**What to produce:** Reproduce the part of the passage about Shanghai's Shanxi Road starting at "All three of" and ending at "if neglected place.".

**Document segment:**
***

All three of these scenes were shot on a street so obscure that I found most taxi drivers needed directions to get there. It is not that the neighborhood is so far from the center of the city. It is not. Rather, Shanxi Road, just north of Suzhou Creek, had been more or less spared the unsparing onslaught of demolishing crews that precedes the breakneck redevelopment of this city, making it a very special, if neglected place.

Standing in the middle of Shanxi Road along with its salt-of-the-earth traders in those early days couldn’t have been more of a revelation for me than if I had I stepped into a time machine and strapped myself in for a journey. Here was a slice of that increasingly rare thing in China, indeed anywhere — the authentic.

(Posted Image)
Howard French, NYT

Neighborhoods like these, and the city that was built from them, were Shanghai’s unique contribution to a culture whose experience of cities was long and distinguished, going back at least 3,700 years, but which had nonetheless never seen anything like this before.

Other large Chinese cities had in fact always been more like oversize villages; the greatest of them, Beijing, being a gigantic imperial village. But Shanghai, a precocious forerunner of today’s globalization, with its influx a century ago of bankers and industrialists from the world over, was new and different. And byways like Shanxi Road with their busy grid layouts, their European-influenced housing of two-story walk-ups, their internal courtyards and endless alleyways were built to accommodate a new kind of lifestyle created for and by millions of migrants drawn by the novelty of cash-paying jobs in factories.

My love of Shanxi Road gradually led me toward other discoveries, and over the last three years, I have come to relish nothing more than finding these unspoiled outposts of the past in the middle of Shanghai’s ever thickening forest of skyscrapers and losing myself in them for hours at a time, camera in hand.

(Posted Image)

***

**Collected material:**
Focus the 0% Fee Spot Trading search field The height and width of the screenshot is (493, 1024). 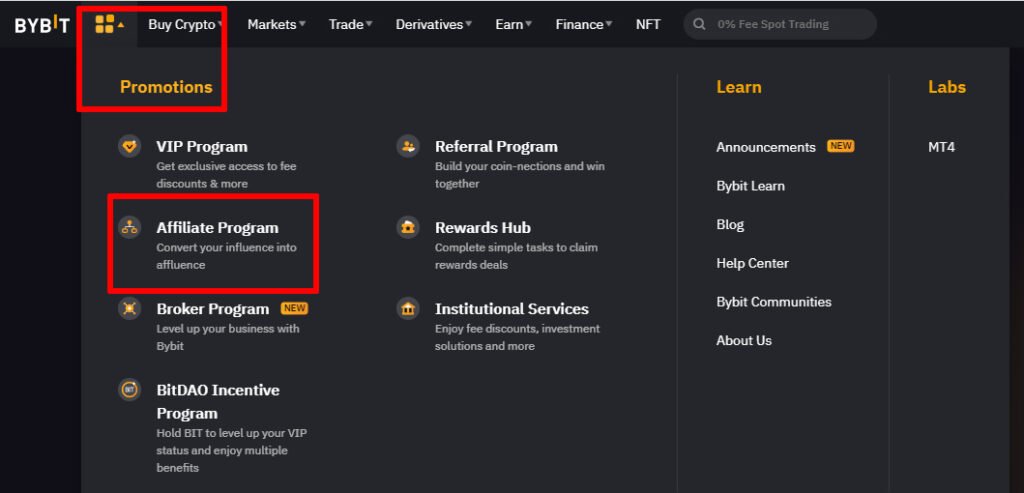(780, 24)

***

**Response:**
All three of these scenes were shot on a street so obscure that I found most taxi drivers needed directions to get there. It is not that the neighborhood is so far from the center of the city. It is not. Rather, Shanxi Road, just north of Suzhou Creek, had been more or less spared the unsparing onslaught of demolishing crews that precedes the breakneck redevelopment of this city, making it a very special, if neglected place.